Once in a memory
The boy played by the small stream running near the hospital
where his mother was a patient and time hung heavy this
afternoon in late September.
The boy picked five elongated leaves from a bush on each one
he put a pebble wanted to see if any leaf/boat survived
the voyage to where the stream went underground.
One leaf made it and should come out where the seaport is.
Once the stream had run free and rapidly crossed the green
field where elderly horses grazed, after a life of pulling
heavy carts, the lady who owned the land let the horses
be free; she had spent her youth looking after her father
who had been a Danish general, keeping his boots shining?
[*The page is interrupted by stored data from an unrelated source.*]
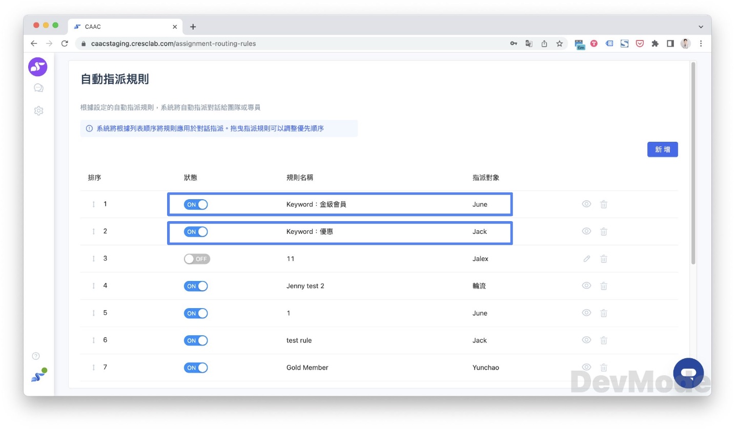The height and width of the screenshot is (433, 738).
Task: Click the page vertical scrollbar
Action: tap(693, 164)
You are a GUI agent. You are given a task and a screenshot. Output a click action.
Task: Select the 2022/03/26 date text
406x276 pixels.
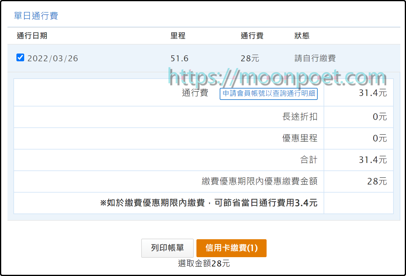pos(53,58)
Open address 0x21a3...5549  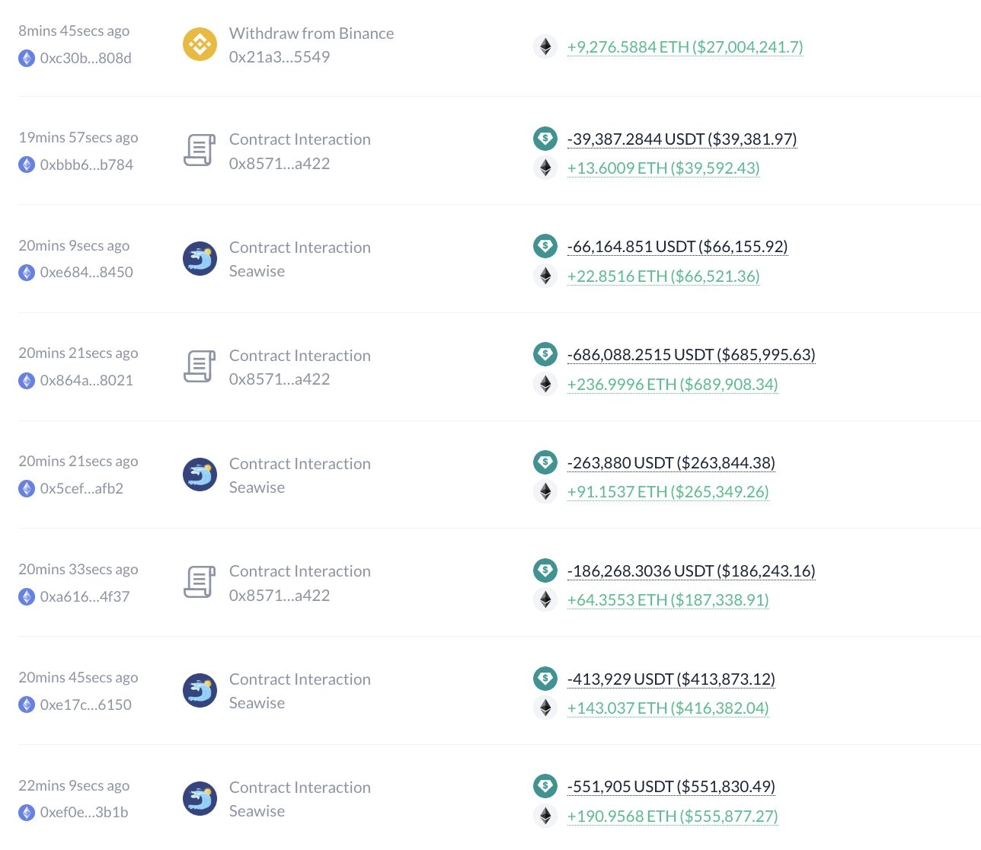tap(279, 57)
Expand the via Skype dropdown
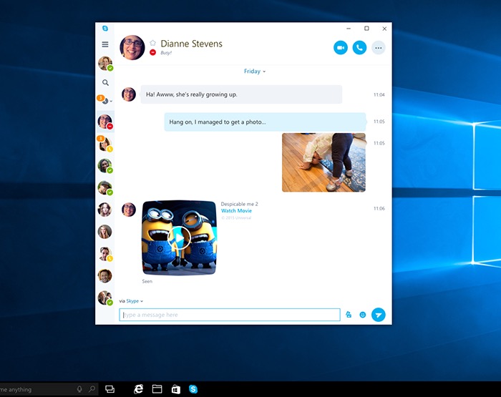Viewport: 501px width, 397px height. pyautogui.click(x=135, y=301)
Habits are difficult to erase sometimes, a horse was seen
trotting in the cobbled streets lost in the past.
The stream ran to the strand where men pulled the boats
up for repair and selling fresh fish, ***** and shrimps.
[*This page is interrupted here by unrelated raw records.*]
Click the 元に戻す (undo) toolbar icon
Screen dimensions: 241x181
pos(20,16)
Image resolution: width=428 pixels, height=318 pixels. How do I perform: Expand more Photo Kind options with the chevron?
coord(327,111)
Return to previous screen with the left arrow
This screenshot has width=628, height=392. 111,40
As for the horses, when they were so old their teeth, gone could
not eat, the last walk was the knacker’s yard; salami and glue.
The field is now a town square where farmers sell their products
and their wives sell thick woolen long jones.
There is a statue of a famous writer he looked patrician, but mostly
he suffers the indignity of seagull droppings.
The lady who protected horses was regarded as eccentric,
but she lives on in songs and tales.
The boy saw in a café two ladies he sensed he knew; little did
he knows they were, as time rolled on- one at the time, wives.
When the boy came home, his mother was out of hospital,
boiling potatoes and frying sliced turnips.